## [Tarefas propostas]
(1) Passe para o inglês esta frase do texto sobre o Departamento de Cultura: "O popular foi levado a sério, assim como o dinheiro público."
(2) Dê continuidade ao texto sobre o Departamento de Cultura de São Paulo, começando logo após a última frase dele.

## [Documento de origem]
********************

Ela ensinou os técnicos do Departamento de Cultura a registrar, fotografar, filmar, entrevistar o povão que realiza a cultura nas quebradas do país. O popular foi levado a sério, assim como o dinheiro público.
“Não é amadoristicamente se meterem no meio do povo, de lápis em punho, perguntando coisas, rindo das aparentes tolices que escuta, assustando o povo e sendo enganado por ele. É preciso lidar com o povo e saber o que deverá ser colhido, como e para quê”.
O primeiro trabalho dos técnicos formados pelo Departamento de Cultura de São Paulo foi o curiosíssimo mapeamento de comidas proibidas (tipo manga com leite), danças populares e – você não vai acreditar – métodos de cura do terçol, aquela inflamação no olho, com anel.

********************

## [Informações fornecidas]
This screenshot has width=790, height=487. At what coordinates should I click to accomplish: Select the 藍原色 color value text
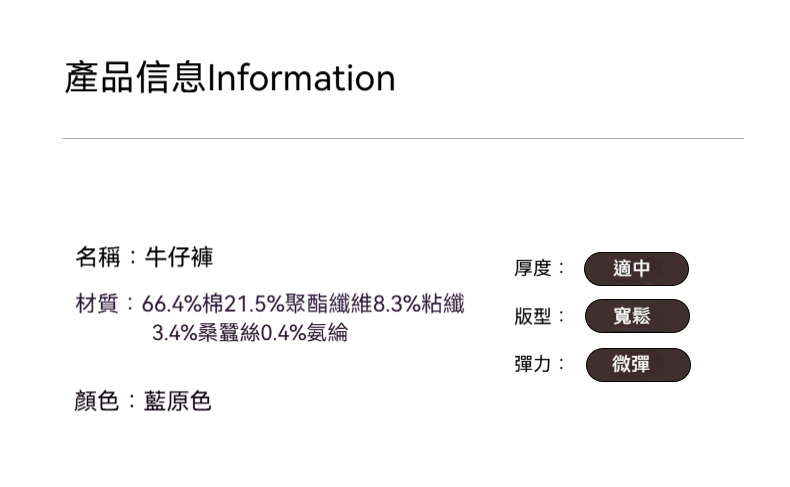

********************

## [Respostas dos exercícios]
(1) The popular was taken seriously, and so was public money.

(2)
Sim, minha gente, o terçol se cura esfregando um anel, e o levantamento, que enviou 10 mil questionários às cidades do interior paulista, constatou que em alguns lugares valia qualquer anel; em outros, só de ouro; mas pode ser que só funcione com aliança de noiva virgem.
Esses e outros resultados foram apresentados no Congresso Internacional de Folclore, em Paris, em 1938. No mesmo ano, Mário de Andrade organizou e destinou verba para a ambiciosa Missão de Pesquisas Folclóricas, a mais espetacular e importante pesquisa sobre cultura popular até então realizada no Brasil.
Durante seis meses, os pesquisadores percorrem 20 cidades do interior da Paraíba e Pernambuco; duas no Piauí; além das capitais do Ceará, Maranhão e Pará. Recolheram impressionante documentação: 19 filmes, captados com os equipamentos de som e imagem de ponta; mais de mil fotografias e outro milheiro de objetos, religiosos ou não, de sopro, corda e percussão; perto de 1.500 melodias.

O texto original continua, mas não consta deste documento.